Now that I’m back to driving on the usual side of the car and road, I couldn’t help but compare it to when I was driving in the US.
I rented and driven two cars for a total of 3 days.
Th first car was the huge 5.3L V8 engine Chevrolet Suburban and the second was the 1.6L Hyundai Accent and I must say that I prefer the larger one. It felt safer and no one honked me at all when I drove it! I certainly got honked at a lot when I was in the Hyundai.
And I think I would have driven about 500km going around Monterey, Seaside, Marina, Watsonville and all the way up to San Francisco and back.
I noticed these few differences when I was driving in the US.
For one, it was definitely a matter of conscious competence and unconscious competence. I notice now that when I drive here in KL, I don’t think about it at all but I couldn’t not think when in the US. I was in full alert. It’s a don’t-talk-to-me-when-I’m-driving thing.
Two, I keep having to vocally tell myself to turn into the right side of the road or I will head into the left. I and do at that every turn, “turn into right, not left.”

Target position records
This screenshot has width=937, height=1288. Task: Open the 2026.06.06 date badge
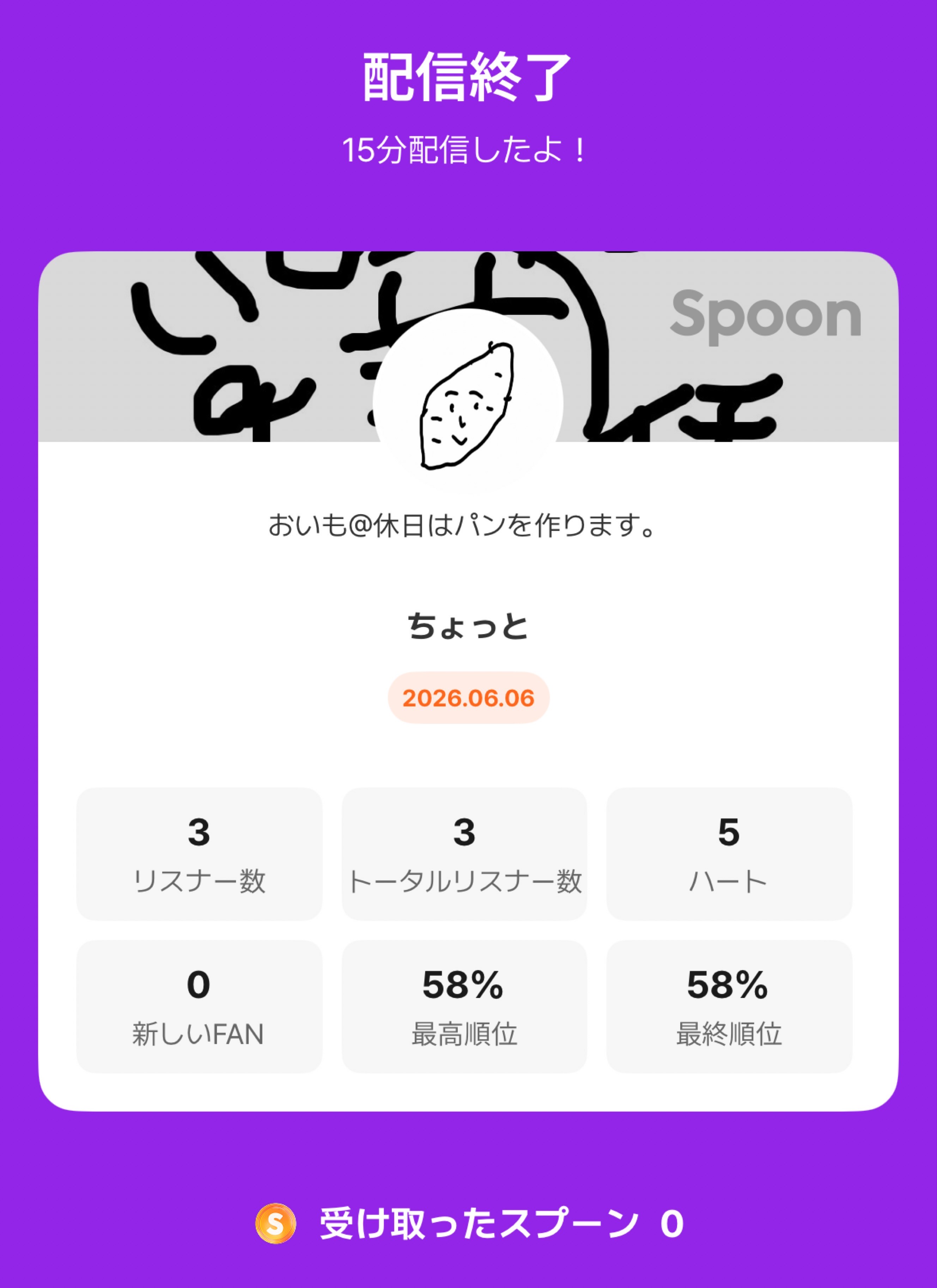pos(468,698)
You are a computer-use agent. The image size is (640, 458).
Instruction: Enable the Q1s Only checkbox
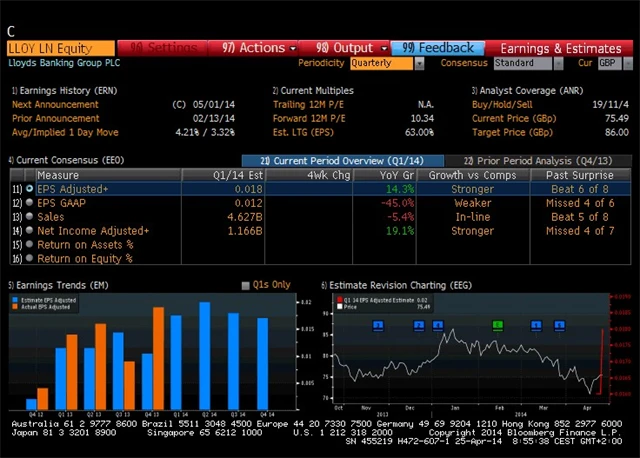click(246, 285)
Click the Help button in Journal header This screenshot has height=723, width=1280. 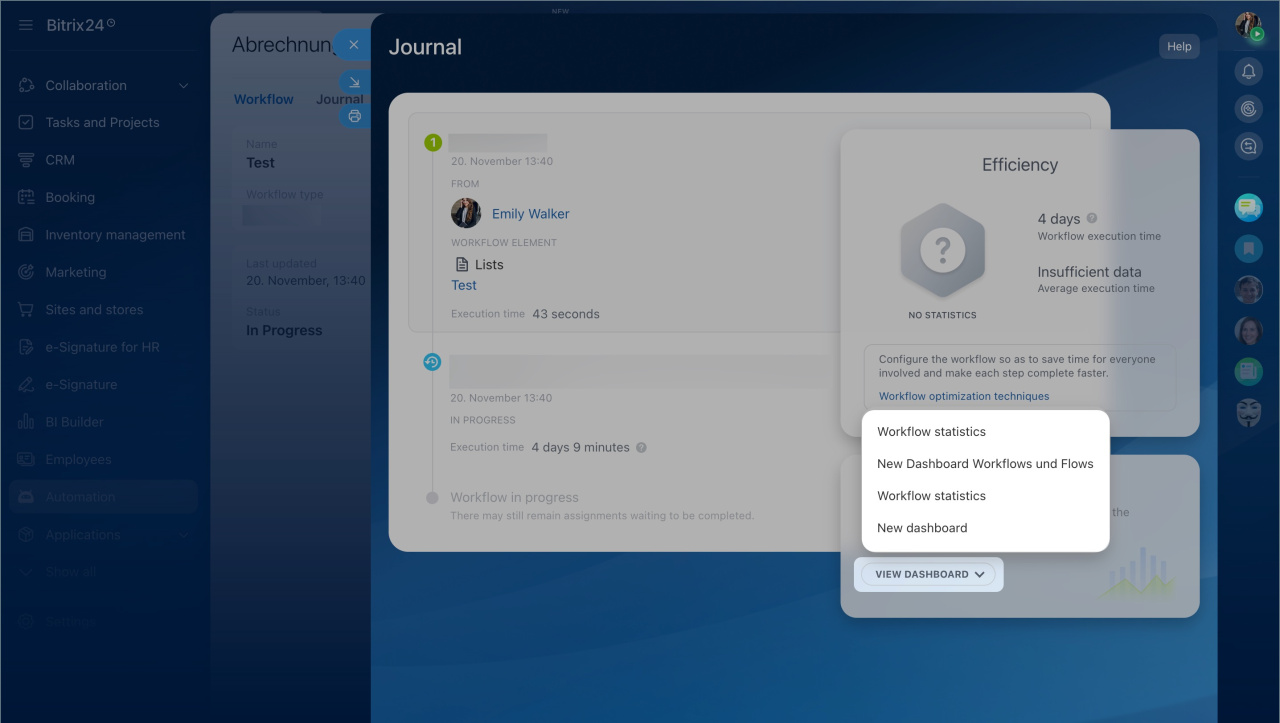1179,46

**Task list:**
• a. For each statement about the post on driving in the US, answer yes or no, and quote the exact words of the post that decide it. (i) Of the two rental cars, the writer preferred the Hyundai Accent. (ii) The writer rented cars for a total of 3 days. (iii) The writer was honked at often while driving the Chevrolet Suburban.
• b. Translate this sentence from the post on driving in the US into Spanish: "I noticed these few differences when I was driving in the US."
• c. Carry the post on driving in the US further, starting after its last sentence.
None of the items are needed for this work.

**Set of answers:**
• a.
(i) No: "I must say that I prefer the larger one."
(ii) Yes: "for a total of 3 days"
(iii) No: "no one honked me at all when I drove it!"

• b. Noté estas pocas diferencias cuando conducía en Estados Unidos.

• c.
Thirdly, I need to look out for cars coming from the left, not right when I’m making a turn. I was not so conscious of this and I nearly got myself into a major accident. It was dark and the roads were empty. I wanted to turn left, but I looked instead to the right for cars. I started off and suddenly there was a car coming very fast from the left. Thankfully, I stopped in time. The car gave me a long loud honk as he passed by. And I went, phew! that was a close one.
Fourthly, I notice that my brain took on a mirror image to what’s left and what’s right, so much so that when Google Map or Waze tell me to keep left, I’d keep right and conversely when it tells me to keep right, I’d think it’s left. Thankfully I have my son there to correct me.
Fifthly, my car unintentionally kept moving to the right. So I prefer to keep to the right lane so that I have some space and I don’t keep swerving into other people’s lane. But I kept in the middle lane when I was driving back from San Francisco and I keep having to adjust to keep the car to the left. I got honked once when my car got too much to the right. Also, when I’m stationary and when I want to turn out from the left to the right, my son keep telling me I that nearly hit the cars on my right. Thank God I didn’t.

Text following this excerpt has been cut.